Search code examples
sqldb2subqueryquery-optimization

Filter before Group by or after with CTE


Say I have a query:

SELECT SUM(Data1), SUM(Data2), UserID 
FROM Table1
WHERE Data1 IN (1, 2, 3)
  AND USERID IN (SELECT USERID IN SOME SMALLISH Table of ~10000 Values)
GROUP BY UserID

What is the performance of this query like? Is it better to just wrap it in a CTE and filter the USERID out after the group by? Will it scan each row with the IN? Then it must be faster to first group by right?

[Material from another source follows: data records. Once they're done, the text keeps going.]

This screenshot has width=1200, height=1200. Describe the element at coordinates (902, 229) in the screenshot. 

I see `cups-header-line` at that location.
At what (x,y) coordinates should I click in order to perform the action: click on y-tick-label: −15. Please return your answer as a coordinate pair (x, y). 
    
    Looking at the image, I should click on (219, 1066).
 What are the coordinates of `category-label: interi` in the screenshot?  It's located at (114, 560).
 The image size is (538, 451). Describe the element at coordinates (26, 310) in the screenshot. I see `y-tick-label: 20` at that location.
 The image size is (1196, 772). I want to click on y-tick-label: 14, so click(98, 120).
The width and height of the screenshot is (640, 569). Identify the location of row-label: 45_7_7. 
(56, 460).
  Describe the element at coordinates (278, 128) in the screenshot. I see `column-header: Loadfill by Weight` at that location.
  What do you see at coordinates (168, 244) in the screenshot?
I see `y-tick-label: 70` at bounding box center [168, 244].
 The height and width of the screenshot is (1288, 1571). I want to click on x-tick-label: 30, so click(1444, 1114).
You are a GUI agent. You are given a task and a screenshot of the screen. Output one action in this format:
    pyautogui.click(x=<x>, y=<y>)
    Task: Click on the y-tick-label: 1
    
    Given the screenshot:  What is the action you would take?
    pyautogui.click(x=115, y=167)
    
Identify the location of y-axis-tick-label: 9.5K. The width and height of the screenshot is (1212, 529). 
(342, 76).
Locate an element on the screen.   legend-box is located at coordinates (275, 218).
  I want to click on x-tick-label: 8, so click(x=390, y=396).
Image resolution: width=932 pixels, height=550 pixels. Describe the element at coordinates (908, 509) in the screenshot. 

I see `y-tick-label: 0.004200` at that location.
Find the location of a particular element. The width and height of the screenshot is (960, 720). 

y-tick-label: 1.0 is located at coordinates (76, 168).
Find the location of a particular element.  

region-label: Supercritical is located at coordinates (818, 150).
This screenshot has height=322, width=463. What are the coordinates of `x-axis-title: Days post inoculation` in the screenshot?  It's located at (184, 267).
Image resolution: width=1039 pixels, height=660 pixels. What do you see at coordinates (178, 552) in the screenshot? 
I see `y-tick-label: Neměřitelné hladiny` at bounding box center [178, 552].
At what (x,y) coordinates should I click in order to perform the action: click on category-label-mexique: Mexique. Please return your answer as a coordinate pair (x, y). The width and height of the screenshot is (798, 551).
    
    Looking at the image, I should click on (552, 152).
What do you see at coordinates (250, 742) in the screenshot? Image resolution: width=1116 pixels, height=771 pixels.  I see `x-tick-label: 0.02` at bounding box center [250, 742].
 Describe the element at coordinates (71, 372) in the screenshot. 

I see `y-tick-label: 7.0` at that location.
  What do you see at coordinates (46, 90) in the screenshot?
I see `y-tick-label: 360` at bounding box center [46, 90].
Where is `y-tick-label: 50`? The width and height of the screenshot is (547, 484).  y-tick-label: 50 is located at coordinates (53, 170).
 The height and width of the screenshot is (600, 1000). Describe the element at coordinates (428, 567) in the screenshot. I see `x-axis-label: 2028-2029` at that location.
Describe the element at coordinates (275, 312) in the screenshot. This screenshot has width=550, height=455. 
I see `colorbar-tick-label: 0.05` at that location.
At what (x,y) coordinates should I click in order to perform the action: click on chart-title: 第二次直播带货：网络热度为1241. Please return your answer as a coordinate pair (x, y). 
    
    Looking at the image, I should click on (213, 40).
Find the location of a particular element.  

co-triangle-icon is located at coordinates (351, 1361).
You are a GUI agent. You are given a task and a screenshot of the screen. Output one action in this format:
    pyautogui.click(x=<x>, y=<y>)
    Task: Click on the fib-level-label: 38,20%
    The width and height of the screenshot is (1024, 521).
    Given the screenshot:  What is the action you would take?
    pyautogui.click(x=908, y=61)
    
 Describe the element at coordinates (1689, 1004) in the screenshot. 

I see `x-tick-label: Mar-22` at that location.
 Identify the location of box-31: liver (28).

edit: Added missing aggregation as mentioned by User @jarlh


Solution

  • I would be inclined to change the query to use EXISTS -- although I'm not sure if this makes a difference in DB2 (some databases have better optimizers than others):

    SELECT SUM(Data1), SUM(Data2), UserID 
    FROM Table1 t1
    WHERE Data1 IN (1, 2, 3) AND
          EXISTS (SELECT 1
                  FROM smallish s
                  WHERE t2.USERID = t1.USERID
                 )
    GROUP BY UserID;
    

    Then, if I understand correctly, your question is whether this query might perform better:

    SELECT SUM(Data1), SUM(Data2), UserID 
    FROM Table1 t1
    WHERE Data1 IN (1, 2, 3)          
    GROUP BY UserID
    HAVING EXISTS (SELECT 1
                  FROM smallish s
                  WHERE t2.USERID = t1.USERID
                 );
    

    First, you can test the two versions on your data and your system. That is always the best way to validate performance questions.

    Second, I would expect the WHERE version to be faster -- and much faster -- because the aggregation has many fewer rows to aggregate.

    One exception is if the database can use an index for the aggregation. I would expect the IN to preclude that possibility. Another exception is if the EXISTS/IN clause is really, really expensive (say no indexes are involved), then running it only once per result row might be faster. That said, this is balanced against the larger amount of data in the aggregation.